- Interactive map of WaterWorks Park
- Slogan: "You'll have fun fun shootin' down the mountain..."
- Location: 151 North Boulder Drive, Redding, California, United States
- Coordinates: 40°36′44″N 122°22′06″W﻿ / ﻿40.61226°N 122.36842°W
- Owner: Yanaco Corporation
- Opened: 1985
- Operating season: Spring and summer
- Website: waterworkspark.com

= WaterWorks Park =

Amusement park in Redding, California

WaterWorks Park is a waterpark amusement park in Redding, California. It opened in 1985. It includes several waterslides. It is located on Highway 299 and Interstate 5 on eight acres approximately seven miles from Lake Shasta.

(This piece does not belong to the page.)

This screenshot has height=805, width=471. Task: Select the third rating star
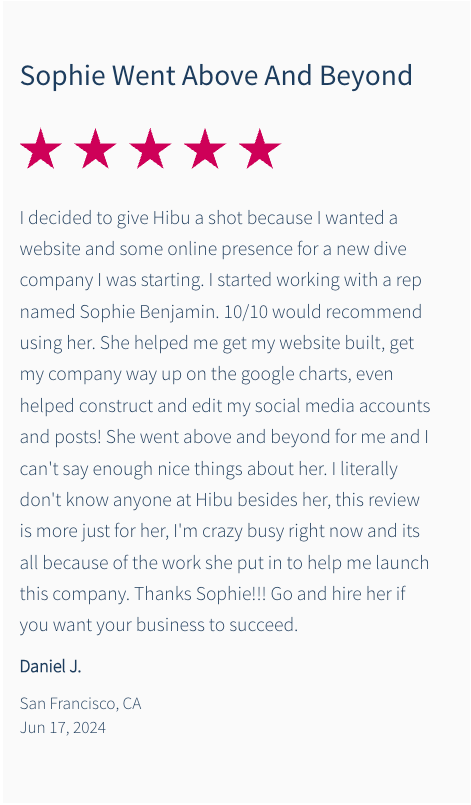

The park was owned by Slideco Recreations before being bought by Yanaco Corporation with Joe Murphy as president and CEO. The park was bought in 2005 at the beginning of the season by Joseph Murphy, sole owner of Yanaco Corporation. Waterworks Park is a Native American owned business.

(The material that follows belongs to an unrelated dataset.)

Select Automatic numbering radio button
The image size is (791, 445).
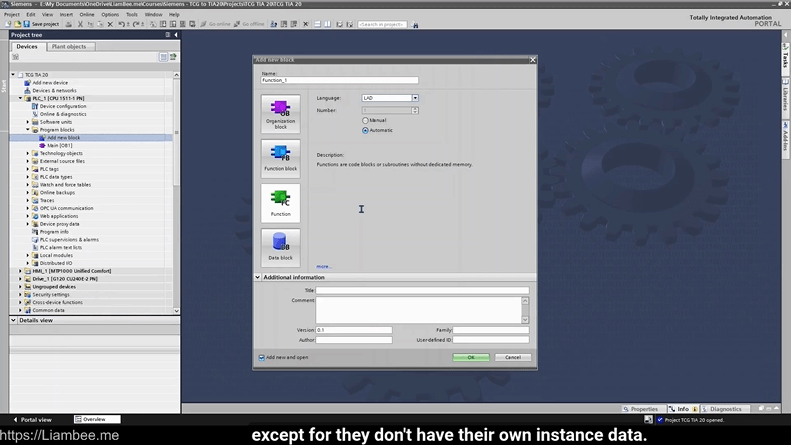366,130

Rides include the Bucking Bronco, the Whipper Snapper, and the Cork Screw flumes. A play area for children and the Raging River ride are also part of the park. The Avalanche ride was added in 2000. WaterWorks Park is located at 151 N. Boulder Drive. There was a similar WaterWorks Park in Issaquah, Washington that opened in 1985, but that park has since closed.